The IRS has been no stranger to attacks by cybercriminals over the past few years, as we saw when Russian thieves stole $50 million in tax return money in 2015 as a result of a major flaw in the security of the online “Get Transcript” tool. When news of the breach first broke in May of last year, it was estimated that 100,000 taxpayers were impacted. Months later in August, that estimate was increased to 330,000 — but just a little while later, in February 2016, the IRS admitted the real number was about 724,000 taxpayers. This was determined after a nine-month investigation that looked into the entire breach and how the thieves were able to use the “Get Transcript” tool to access taxpayers’ returns. The tool was suspended in May 2015 when the breach was disclosed, and many assumed it might not return. However, the IRS has announced that “Get Transcript” is back with strengthened security and verification. Is this new version any safer?
What is “Get Transcript” and how was it compromised?
This tool enables taxpayers to view, print and download transcripts of their tax returns from previous years, at any point during the year. To verify a user’s identity, the original version of the “Get Transcript” tool required some basic information from the person’s most recent tax return — including social security number, date of birth, mailing address and filing status. Some additional verification was conducted by means of “knowledge-based authentication” questions, which use the information provided by credit bureaus to generate questions that, theoretically, only the person themselves can answer (such as asking about prior addresses).
Unfortunately, this information is widely available as a result of the hundreds of data breaches that have occurred in recent years which send personal data flooding into underground cybercriminal markets. This data is sold on these websites and forums for just a few dollars, making it easy and relatively cheap for a thief wanting to gain access to “Get Transcript.” The IRS website was not actually hacked — instead, thieves used information obtained elsewhere to take advantage of a weak security and verification system. Now, the IRS wants to try again with beefed-up verification methods that will, hopefully, deter this from happening again.
What new security features are being offered to taxpayers?

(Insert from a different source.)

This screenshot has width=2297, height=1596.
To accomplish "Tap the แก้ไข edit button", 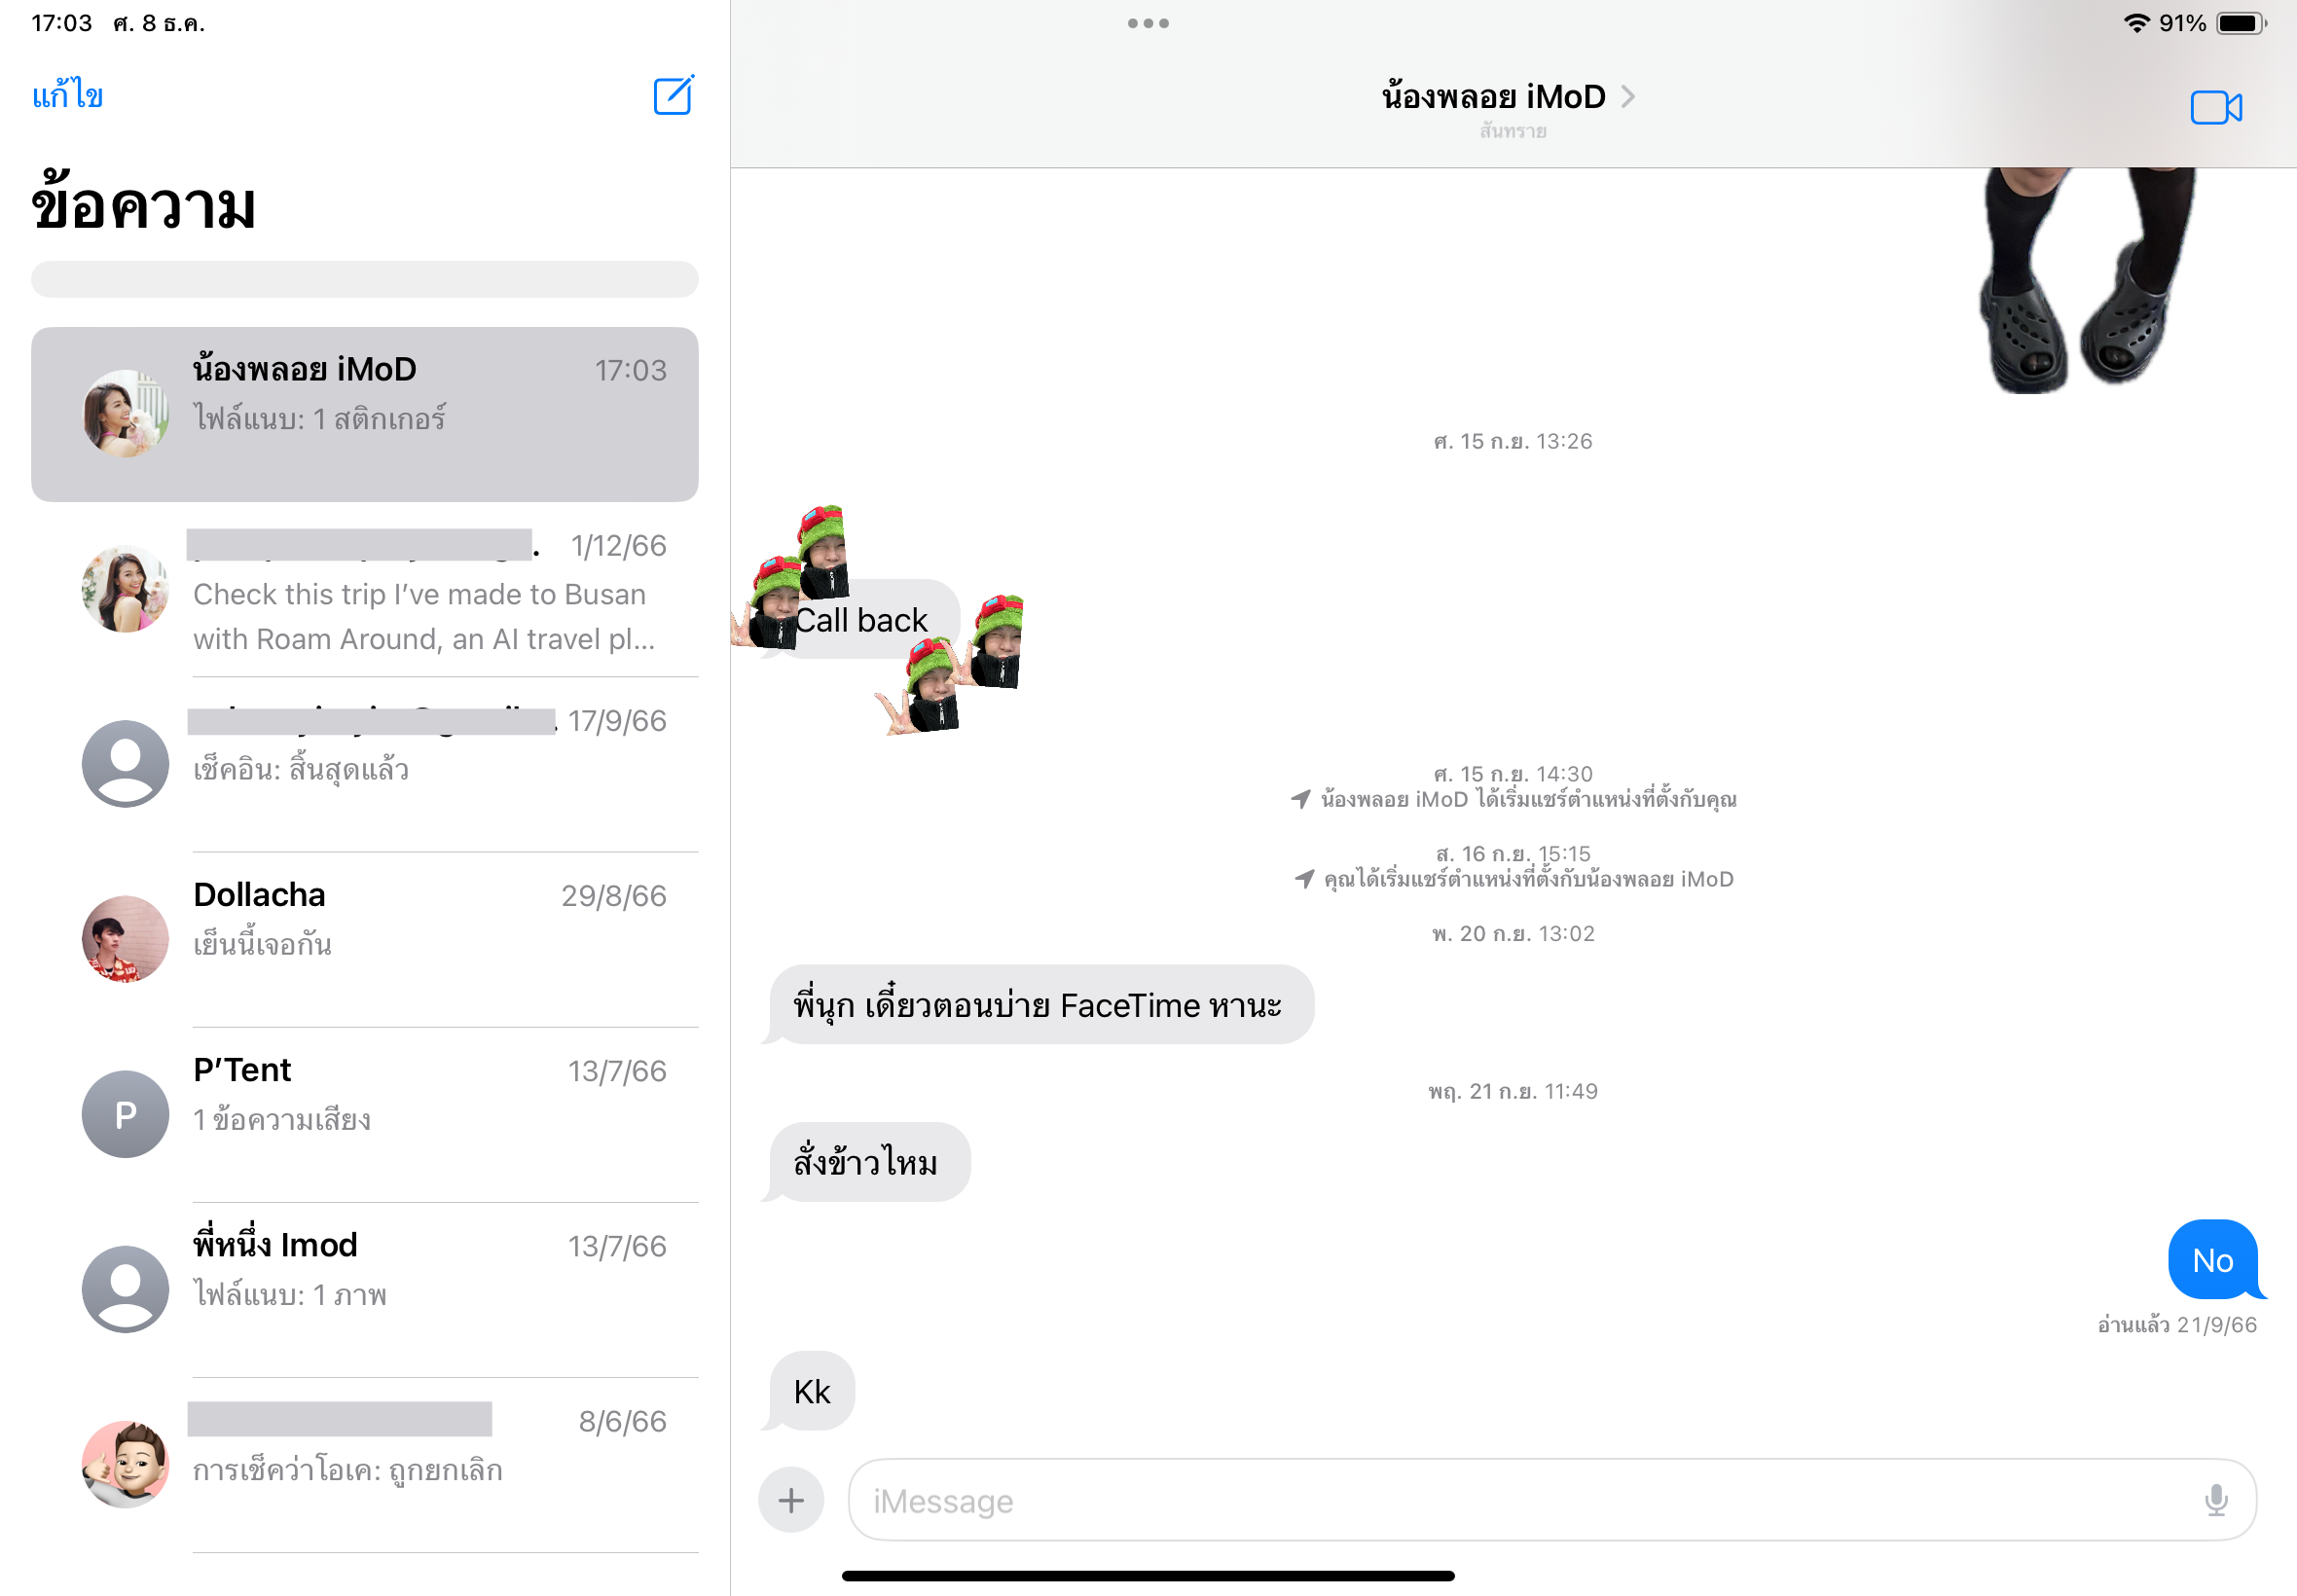I will coord(67,96).
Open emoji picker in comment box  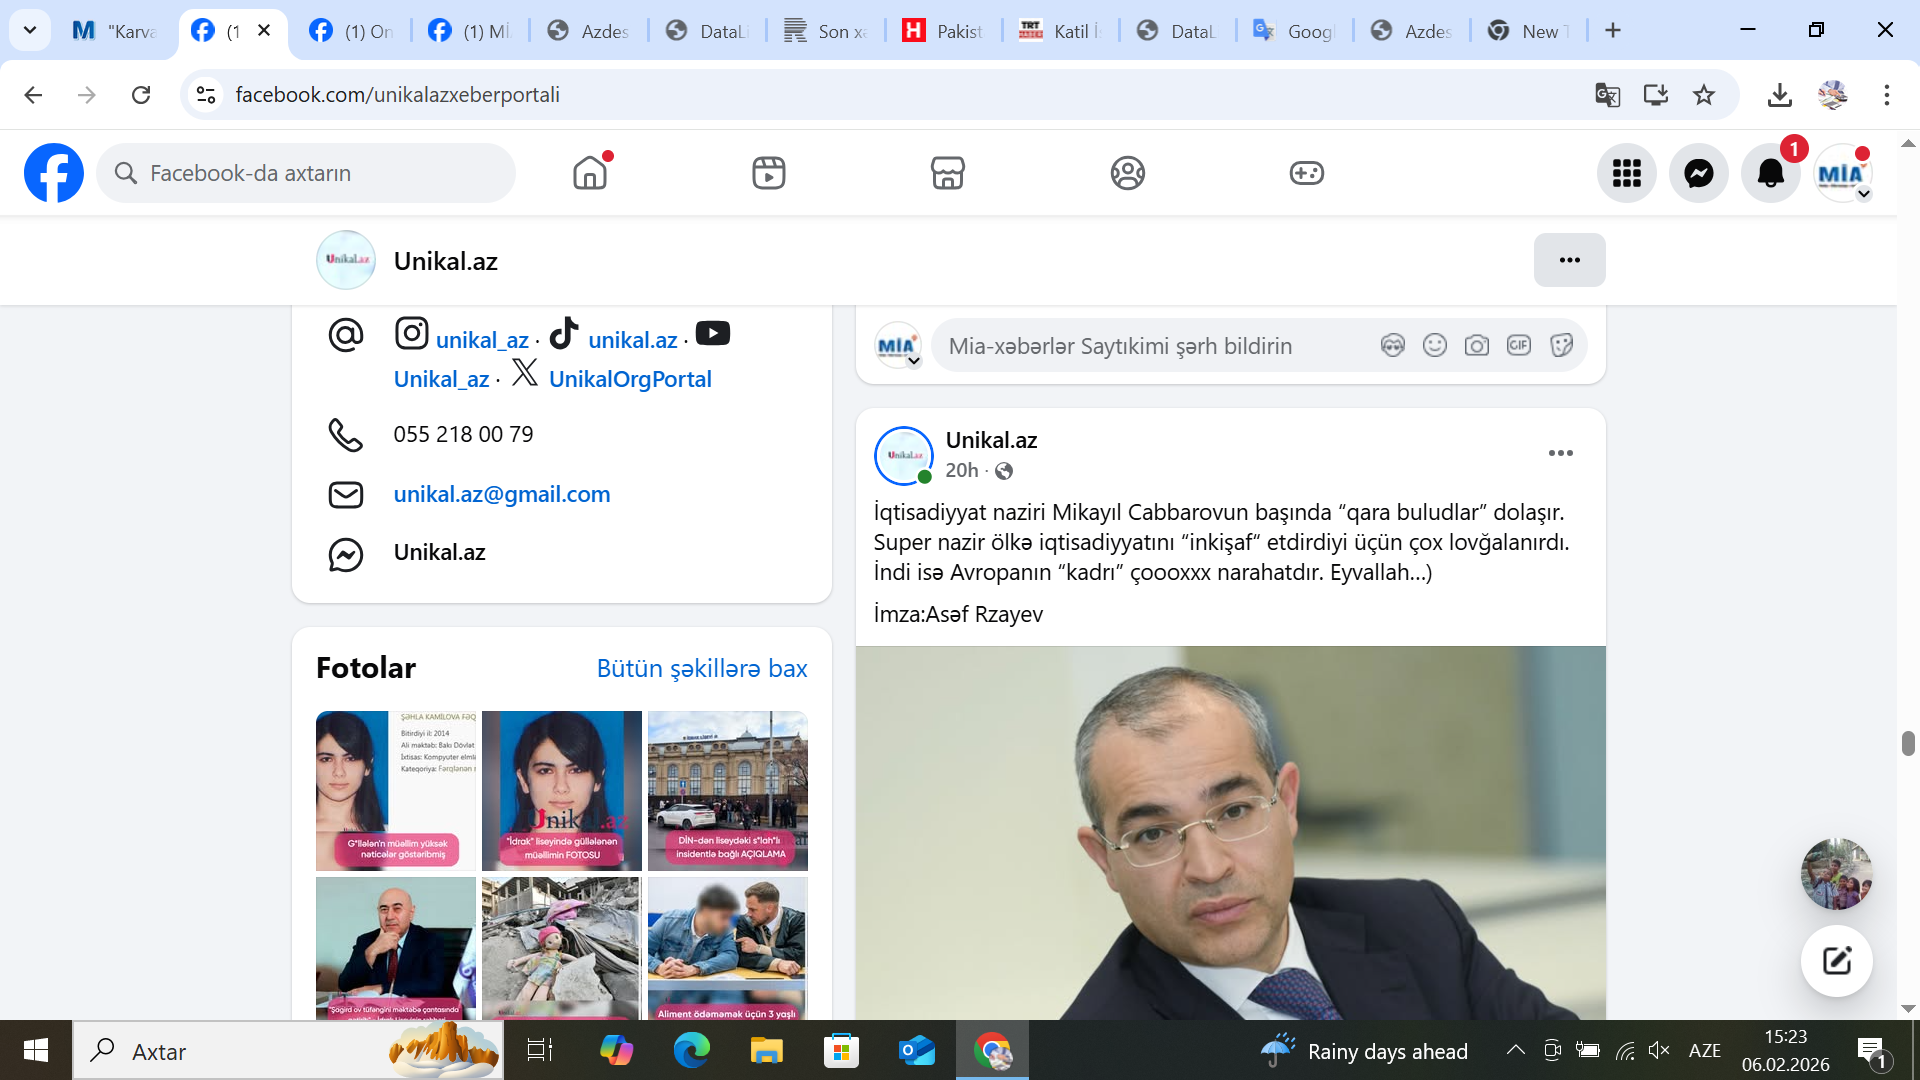(x=1434, y=346)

In order to verify your identity, you’ll be required to provide some basic information from your most recent tax return (social security number, name, birth date, mailing address, filing status) as well as a mobile phone number with your name on the account and the account number from either a credit card, auto loan, mortgage, home equity loan or a home equity line of credit. You’ll also need to have immediate access to your email account for a confirmation code the IRS will send once you’ve submitted your information. The IRS will verify the phone number and account information you provide via credit bureau Equifax, as well as ask a series of knowledge-based authentication questions that are intended to be more difficult than those typically used.
If you have a problem verifying your identity, the IRS urges taxpayers to order one to be sent to you by mail. This can be done online, as well as by phone and fax or snail mail.
Is this process actually safer?
Although the increased security and beefed up verification requirements will probably deter a number of criminals, there is a chance that it will encourage some thieves to commit additional acts of identity theft in order to obtain the extra information needed for verification. For example, taking out a new credit card in their intended victim’s name and changing the name on a prepaid mobile phone account — both of which would easily satisfy the new requirements. This information is also easily available online from the same dark web sources as your social security number, so although more information is now required, it’s still highly likely next tax season will see further abuse of “Get Transcript.”
It’s also important to note that, in order to verify your identity, you’ll need to lift any freeze you might have placed on your credit reports. You can do this temporarily, just long enough for the IRS to verify that you are who you are. At this point, the best line of defense most of us have against identity thieves is to place a credit freeze and lift it only when a new account or some other form of verification requires it.